SQL: Group by date, and sum

I have the following table in the database:
date account_id currency balanceUSD
01-01-2022 17:17:25 1 USD 1000
01-01-2022 17:17:25 1 EUR 1200
01-01-2022 23:14:34 1 USD 1050
01-01-2022 23:14:34 1 EUR 1350
01-02-2022 15:14:42 1 USD 1040
01-02-2022 15:14:42 1 EUR 1460
01-02-2022 20:17:45 1 USD 1030
01-02-2022 20:17:45 1 EUR 1550
01-01-2022 17:17:25 2 USD 3000
01-01-2022 17:17:25 2 EUR 2300
01-01-2022 23:14:34 2 USD 3200
01-01-2022 23:14:34 2 EUR 1450
01-02-2022 15:14:42 2 USD 3350
01-02-2022 15:14:42 2 EUR 1850
01-02-2022 20:17:45 2 USD 3400
01-02-2022 20:17:45 2 EUR 1900
What I want to do is group by (year, month, day) and account_id and sum the balanceUSD. i.e.

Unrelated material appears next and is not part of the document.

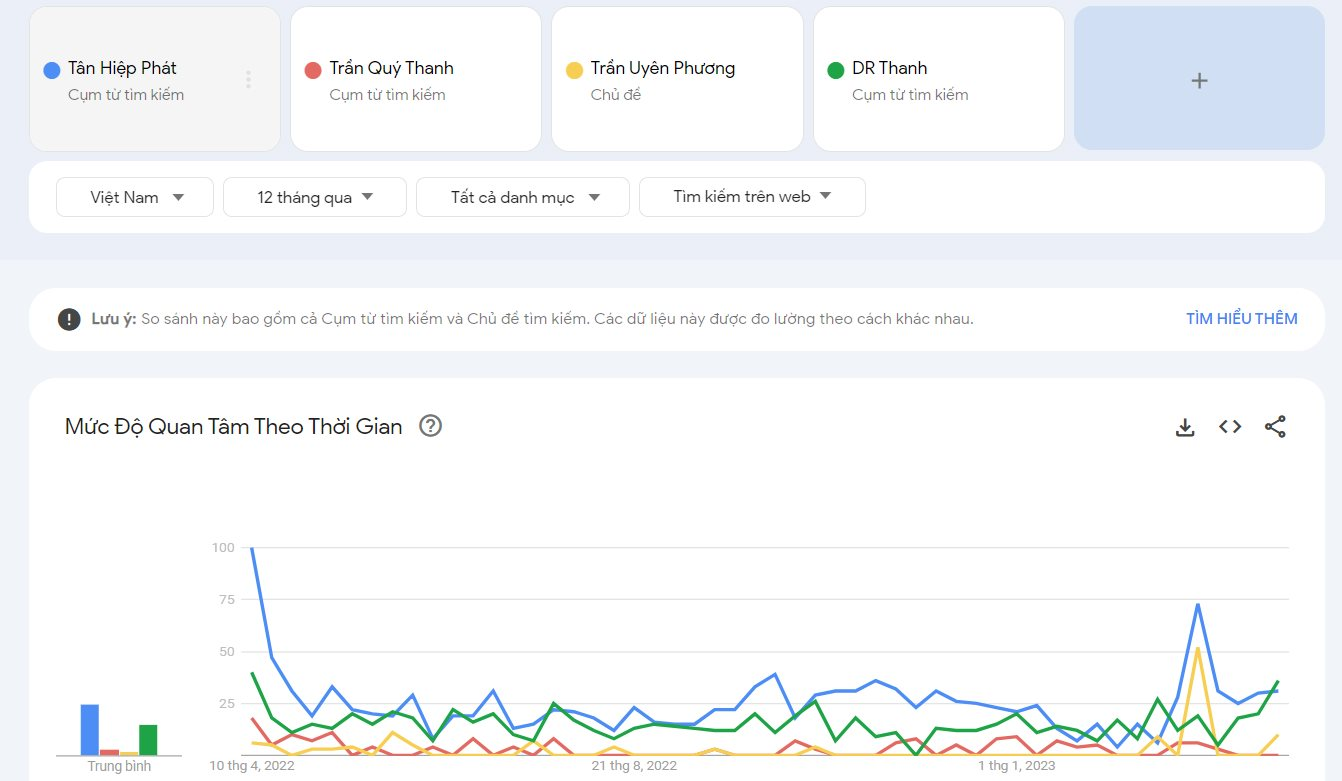
Task: Add a new comparison term with plus
Action: point(1199,79)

date account_id balanceUSD
01-01-2022 1 4600
01-02-2022 1 5080
01-01-2022 2 9950
01-02-2022 2 10500
How can this be done?
We can use the function date_trunc('day', rental_date) to extract the date from the timestamp.
SELECT
date_trunc('day', date) as "date",
account_id,
sum(balanceUSD) as "balanceUSD"
FROM
account_id,
table_name
GROUP BY
account_id
date_trunc('day', date)
ORDER BY
account_id,
date_trunc('day', date) ;